- WHAT THE EXERCISE ASKS -
Treat the line containing "Instagram (260, 1684)" as the first line and the final line of the material below as the last; reproduce that range exactly.

- RECORDS SUPPLIED -
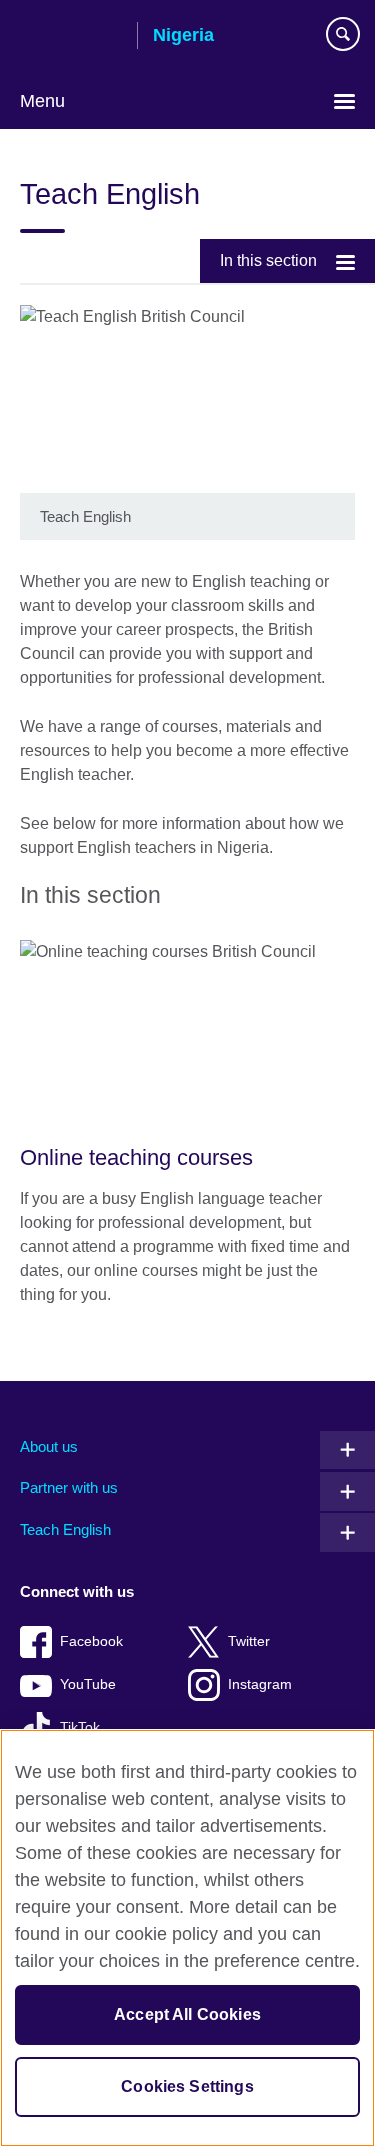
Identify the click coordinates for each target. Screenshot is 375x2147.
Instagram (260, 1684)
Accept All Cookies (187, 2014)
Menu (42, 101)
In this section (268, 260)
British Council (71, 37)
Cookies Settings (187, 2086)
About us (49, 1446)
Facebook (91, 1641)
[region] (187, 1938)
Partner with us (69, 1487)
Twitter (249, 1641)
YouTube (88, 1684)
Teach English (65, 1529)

- TASK RESPONSE -
Instagram (260, 1684)
Accept All Cookies (187, 2014)
Menu (42, 101)
In this section (268, 260)
British Council (71, 37)
Cookies Settings (187, 2086)
About us (49, 1446)
Facebook (91, 1641)
[region] (187, 1938)
Partner with us (69, 1487)
Twitter (249, 1641)
YouTube (88, 1684)
Teach English (65, 1529)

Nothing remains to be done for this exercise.